Pete and Christina Moreton.
Pete and Christina Moreton.  Photo: Andrew Crowley

In five stark words Pete and Christina Moreton's future together shrank to vanishing point: "There is no curative option."

They were just 26, a high-flying couple used to the idea that modern medicine can deliver a cure for most illnesses, yet now confronted with the unimaginable: Pete had a brain tumour that would sooner or later kill him.

"We were almost speechless with shock," says Christina. "I kept thinking for a while that someone would tell us it had all been a terrible mistake. You have no idea what to do or how to cope, or what attitude to take or whether you should ditch everything and travel the world.

"I remember walking round with Pete afterwards, feeling completely helpless, knowing everything had changed. But there was nothing we could do, so we went home and cooked dinner for friends."

The couple had been together since their student days and had always wanted children, but when Pete's brain tumour was discovered in September 2009, following a seizure, it called everything into question. Was it fair to have a child they would not be able to raise together? How would any children cope with losing their father?

"The dilemma was profound," says Pete. "We had to think long and hard and talk very honestly about it. My main worry was for Christina, as I think it's tougher on her. She faces years of bringing up our children alone."
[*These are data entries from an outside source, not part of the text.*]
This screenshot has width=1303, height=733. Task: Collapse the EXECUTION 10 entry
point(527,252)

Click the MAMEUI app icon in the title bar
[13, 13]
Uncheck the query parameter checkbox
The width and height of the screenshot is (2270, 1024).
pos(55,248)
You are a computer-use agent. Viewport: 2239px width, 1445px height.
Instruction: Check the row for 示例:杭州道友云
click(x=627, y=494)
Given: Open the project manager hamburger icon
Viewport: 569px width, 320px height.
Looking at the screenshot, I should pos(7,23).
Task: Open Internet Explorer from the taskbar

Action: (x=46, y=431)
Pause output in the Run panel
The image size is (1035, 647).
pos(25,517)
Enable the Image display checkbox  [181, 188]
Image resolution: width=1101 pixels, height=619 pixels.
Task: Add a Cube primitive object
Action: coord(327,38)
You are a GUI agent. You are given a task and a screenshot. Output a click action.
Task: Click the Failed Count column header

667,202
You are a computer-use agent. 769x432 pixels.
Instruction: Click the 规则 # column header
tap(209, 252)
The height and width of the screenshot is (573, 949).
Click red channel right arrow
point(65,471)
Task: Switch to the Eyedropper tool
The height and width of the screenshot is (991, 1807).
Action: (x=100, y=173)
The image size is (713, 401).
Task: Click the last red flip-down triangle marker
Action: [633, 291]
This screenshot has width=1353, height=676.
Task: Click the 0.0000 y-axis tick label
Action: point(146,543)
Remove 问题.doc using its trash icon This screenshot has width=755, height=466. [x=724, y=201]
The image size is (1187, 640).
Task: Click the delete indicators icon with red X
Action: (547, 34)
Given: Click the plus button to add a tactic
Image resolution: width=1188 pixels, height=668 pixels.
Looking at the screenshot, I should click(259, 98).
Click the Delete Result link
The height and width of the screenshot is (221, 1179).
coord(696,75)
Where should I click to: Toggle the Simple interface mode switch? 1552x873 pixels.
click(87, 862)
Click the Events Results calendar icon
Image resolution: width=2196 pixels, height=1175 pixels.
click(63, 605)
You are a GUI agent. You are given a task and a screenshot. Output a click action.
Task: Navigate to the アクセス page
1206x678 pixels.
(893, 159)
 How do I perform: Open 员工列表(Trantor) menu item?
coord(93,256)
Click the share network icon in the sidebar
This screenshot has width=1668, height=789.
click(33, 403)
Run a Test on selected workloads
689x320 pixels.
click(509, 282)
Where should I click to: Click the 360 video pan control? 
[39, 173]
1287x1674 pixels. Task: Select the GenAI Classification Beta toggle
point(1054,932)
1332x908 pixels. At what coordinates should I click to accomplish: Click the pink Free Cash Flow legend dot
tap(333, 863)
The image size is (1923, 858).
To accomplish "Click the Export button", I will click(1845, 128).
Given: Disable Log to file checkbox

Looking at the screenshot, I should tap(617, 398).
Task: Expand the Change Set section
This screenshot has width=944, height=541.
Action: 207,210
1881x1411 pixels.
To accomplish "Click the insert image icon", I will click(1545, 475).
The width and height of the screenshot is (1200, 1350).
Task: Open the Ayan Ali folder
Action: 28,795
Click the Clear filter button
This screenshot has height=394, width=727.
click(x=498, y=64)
With a calm resolve that has astonished friends and family, they decided to live as far as possible in the present.

"I knew from research that the average survival time was about five years," says Pete. "My days were numbered, but I wanted to make the best of all the time left I had."

Pete also decided to ask Christina to marry him, two months after they learnt that he was ill. "We had been together a long time," Christina says, "and having just been through the worst few weeks of our lives, I felt absolutely committed to Pete. There was no way I was going to leave him." He says he would have felt exactly the same if it had been the other way around.

Advertisement

They married in 2010 and decided to start trying for a baby, hoping that his low-grade tumour would remain benign long enough for them to enjoy family life. "I understand that some people may think it's selfish to bring children into the world knowing they're not going to have a father," says Christina, "but people have brought up children in all sorts of bizarre situations. It's not ideal when there is only one parent, but the important thing is that you give a child security and all the love you can."

In 2012, Christina suffered a miscarriage at three months, but Bella was born in 2014 - joyous proof that they were right not to let the uncertain future rob them of parenthood. Pete was there at the birth.

"I think I was in tears before we arrived at hospital. I felt that even though my life was ending, another was starting right in front of me."

There was an interlude of near-normal family life. With enormous support from his employer, Pete, 33, continued to work as a project manager, and after a year's maternity leave Christina, also 33, returned to her job.

But in April last year, a scan revealed that Pete's grade two tumour had turned cancerous. It was now a grade four glioblastoma multiforme (GBM) and he was given a prognosis of 12 to 15 months.

"There are always variations but the odds are pretty rubbish," he says.

The sudden deterioration in his condition - leading to surgery, radiotherapy and chemotherapy - has made them more determined than ever to wrest good from bad. Christina is pregnant again. Pete had sperm frozen before starting chemotherapy and she conceived at the first IVF attempt. The baby, a girl, will be born in February.

"I know I won't see her go to university," says Pete. "But I don't have time to sit around feeling sorry for myself. Bella is running around, looking for something to do, a place to go."

They both value having siblings and wanted Bella "to have someone to share things with and play with". The support of both their families - two sets of loving, involved grandparents - persuaded them it would be manageable.

"Bella has brought such a lot of joy, both to me and Pete and our families," says Christina. "I feel it will give me great strength in the future, when I need it most, to know that I absolutely have to keep going to look after our children.

"I haven't doubted that getting pregnant again was the right decision. Somehow I will be enough for them, because I have to be."